Microsoft and Intel take on AI platforms with programmable chips

Microsoft has launched Project Brainwave, a new research program aimed at creating a system that can process inputs as soon as it receives them, for ‘real time’ AI tasks. The project sounds like good news for Intel, as Microsoft is relying on its Stratix 10 FPGA chips to power the platform. If the capabilities can be made to work commercially,  Microsoft hopes it would help its Azure cloud operation to become a serious cloud-based AI computing provider.

This is important to Microsoft Azure in the enterprise world, but especially the mobile one. AI-driven user experiences and applications, from personal digital assistants to extreme context awareness, are helping to define the next generation of Internet interaction, and increasingly, this takes place primarily on mobile devices. Yet Google and Facebook, with their huge penetration of the current mobile web experience, are in pole position to create the AI-enabled mobile world too.

Microsoft will need some significant differentiation to be noticed outside some particular enterprises where Azure has secured an entrenched position, hence projects like Brainwave.

For Intel, Microsoft’s endorsement is rather valuable, especially if other cloud computing providers pay attention and follow suit. For years, Intel has been able to count on the continued growth of computing requirements as a growth vehicle for its Xeon CPU sales – but the advent of AI-based applications and their bespoke hardware requirements has severely disrupted that long term projection.

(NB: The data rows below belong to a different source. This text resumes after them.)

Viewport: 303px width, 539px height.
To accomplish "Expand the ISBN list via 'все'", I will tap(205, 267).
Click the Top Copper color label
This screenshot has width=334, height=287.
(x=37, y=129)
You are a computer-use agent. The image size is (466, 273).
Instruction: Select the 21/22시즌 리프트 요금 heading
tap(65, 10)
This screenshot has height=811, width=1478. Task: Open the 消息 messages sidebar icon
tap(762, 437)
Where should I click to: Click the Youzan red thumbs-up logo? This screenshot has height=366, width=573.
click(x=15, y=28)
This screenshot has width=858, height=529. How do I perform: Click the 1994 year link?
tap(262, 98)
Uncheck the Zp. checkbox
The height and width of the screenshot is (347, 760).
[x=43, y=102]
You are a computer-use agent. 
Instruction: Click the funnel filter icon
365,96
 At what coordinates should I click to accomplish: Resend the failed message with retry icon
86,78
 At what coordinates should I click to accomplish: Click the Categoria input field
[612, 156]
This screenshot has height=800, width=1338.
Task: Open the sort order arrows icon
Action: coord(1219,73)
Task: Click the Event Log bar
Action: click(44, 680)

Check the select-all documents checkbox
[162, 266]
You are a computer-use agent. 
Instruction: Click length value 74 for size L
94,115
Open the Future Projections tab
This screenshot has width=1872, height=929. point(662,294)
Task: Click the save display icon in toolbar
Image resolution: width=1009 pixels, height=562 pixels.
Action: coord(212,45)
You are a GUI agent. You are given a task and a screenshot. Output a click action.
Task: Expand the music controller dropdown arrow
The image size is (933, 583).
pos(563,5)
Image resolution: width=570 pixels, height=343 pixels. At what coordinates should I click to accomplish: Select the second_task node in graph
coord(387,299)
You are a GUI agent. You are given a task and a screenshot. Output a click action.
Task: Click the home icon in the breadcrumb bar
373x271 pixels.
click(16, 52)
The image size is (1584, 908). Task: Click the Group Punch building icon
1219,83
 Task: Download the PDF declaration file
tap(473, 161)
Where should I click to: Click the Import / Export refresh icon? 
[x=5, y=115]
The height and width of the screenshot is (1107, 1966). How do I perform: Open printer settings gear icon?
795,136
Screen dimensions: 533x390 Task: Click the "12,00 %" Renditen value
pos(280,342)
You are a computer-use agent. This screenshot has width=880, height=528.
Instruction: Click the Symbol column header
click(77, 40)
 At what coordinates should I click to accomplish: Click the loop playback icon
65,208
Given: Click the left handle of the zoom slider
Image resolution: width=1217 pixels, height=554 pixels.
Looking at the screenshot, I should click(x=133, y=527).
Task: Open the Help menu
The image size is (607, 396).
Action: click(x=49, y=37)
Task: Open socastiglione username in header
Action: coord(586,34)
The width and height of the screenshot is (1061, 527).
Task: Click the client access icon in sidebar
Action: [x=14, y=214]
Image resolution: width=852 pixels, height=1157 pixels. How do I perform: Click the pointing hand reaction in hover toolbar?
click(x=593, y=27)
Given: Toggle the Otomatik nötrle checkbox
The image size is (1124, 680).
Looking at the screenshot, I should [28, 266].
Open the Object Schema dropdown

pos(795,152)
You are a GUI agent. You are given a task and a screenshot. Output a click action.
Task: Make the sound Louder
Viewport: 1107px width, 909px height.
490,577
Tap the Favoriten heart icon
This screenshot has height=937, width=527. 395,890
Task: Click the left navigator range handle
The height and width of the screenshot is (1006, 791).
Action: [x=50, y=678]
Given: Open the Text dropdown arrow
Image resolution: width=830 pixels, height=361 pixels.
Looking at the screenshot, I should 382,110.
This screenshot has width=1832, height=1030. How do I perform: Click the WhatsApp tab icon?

Suddenly, Intel can’t be so sure of the incessant growth in demand for server CPUs – at least not on the scale it might have been expecting. Due to the advent of tasks that prefer GPUs (graphics processing units) and ASICs to CPUs, Intel might only be selling a few Xeon-powered racks in a cabinet, rather than filling the entire cabinet with Xeons.

The GPU accelerator cards, like Nvidia’s Tesla or AMD’s new Radeon MI25, mean that a server might only need two Xeons and four Teslas to complete a task that would traditionally have required a dozen Xeons. Consequently, Intel has moved to stay ahead of these new approaches, and its FPGA line looks like a promising answer to the question of machine learning compute hardware.

As for the wider IoT, Intel has always counted at being at the heart of the processing of the data gathered by IoT applications and devices at the edge of the network. While processing items like temperatures or meter readings is pretty simple, the emergence of AI-based computation overlaps with the rise of the IoT – and opens doors for new implementations and approaches for processing the vast quantity of data that is going to emerge from our increasingly hyper connected world.

The Brainwave announcement describes how the need for real time performance is becoming more important as cloud infrastructure processes more live data streams. It notes that Brainwave is going to be using the ‘massive FPGA infrastructure’ that Microsoft has been deploying in the past few years – using the programmability of FPGAs to adapt designs as required to better suit the requirements of the AI function at hand.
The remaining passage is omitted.